I draw in my breath and exhale, praying to be released from any illusions that I could improve upon my colleagues’ work. “Make me humble, Lord. Make me true.” Glib answers, formulaic responses, any hint of arrogance would quickly be detected by his cynicism and broken heart.
“I am about ready to give up on church,” he told me with a hint of defiance, as though he were daring me to be helpful to him. His story was painful and his betrayal, despair, and hurt were palpable. As he wept, shoulders shaking, I sat Shiva. I kept the ancient Jewish vigil of simple presence to another’s suffering. As those who comforted the bereaved in Jesus’ tradition, I waited for my guest to initiate conversation.
“Those who believe they believe in God, but without passion in the heart, without anguish of mind, without uncertainty, without doubt and even at times without despair, believe only in the idea of God, not in God himself,” wrote the Spanish writer, Unamuno.
We live in a world with little patience for doubt or questioning. We do not value subtlety, complexity, or mystery. We possess minimal tolerance for simply sitting with ambiguity and suffering. We do not trust there is any effectual power at work in our lives beyond what we can manipulate or contrive with our own wills and abilities.
The pragmatism, that is the religion many of us bow before, insists on quick, easy solutions. If something “works,” then it deserves our support. An end product that satisfies our needs justifies almost any means.
Our market place economy heavily determines how we think of ourselves and the world. The language of faith with its nuance, poetry, metaphor, and reverence for mystery has been exchanged for the practical idiom of the market place, which measures worth by utility and productivity.
This is not a new sin. The people of Isaiah’s day were also co-opted by a culture of consumption and utilitarianism. The prophet reminds Israel that they and their carved idols and cast metal images do not know everything. “Now I am revealing new things to you, things hidden and unknown to you, created just now, this very moment, of these things you have heard nothing until now, so that you cannot say, “Oh yes, I knew all this.” (Isaiah 48: 6)
I do not know the end of the young man’s story, as is often the case with those who pass through my life. I gave him what I could, which was my love and respect for his losses. As I sat with him, I saw that God loved him very much and also saw how deeply this young man loved God and didn’t know it.

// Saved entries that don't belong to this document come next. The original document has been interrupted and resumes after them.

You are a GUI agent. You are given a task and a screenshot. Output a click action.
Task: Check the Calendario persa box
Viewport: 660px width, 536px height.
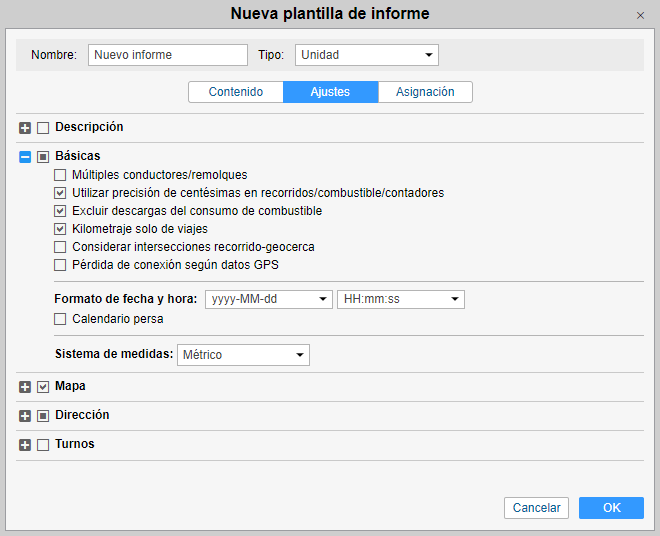(61, 319)
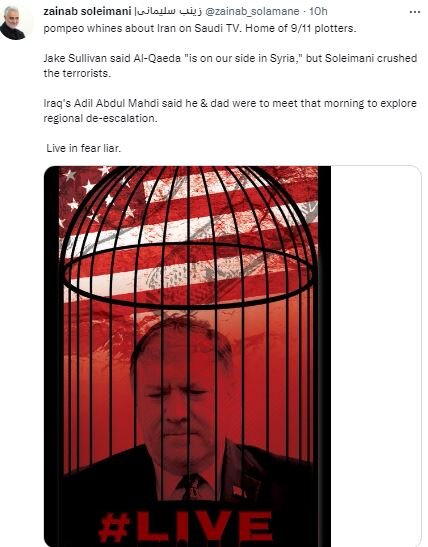Viewport: 428px width, 547px height.
Task: Click the "Live in fear liar." line
Action: pos(84,148)
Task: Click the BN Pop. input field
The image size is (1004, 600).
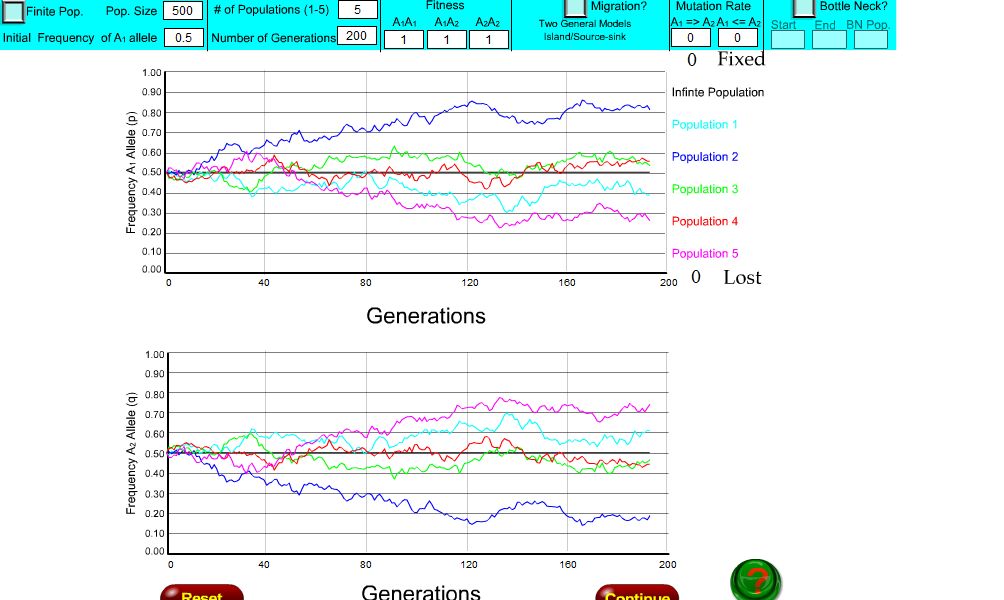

I found myself face to face with my poverty – my lack of any satisfying answer to tie up everything and take away his pain. I had no bright ideas, plans for recovery, or quick fix resources to suggest. In the words of Isaiah, I could only stay open for the hidden thing, the unknown thing which was coming into being in that young man’s soul, just at that moment out of the infinite, divine unknowable Mind of God.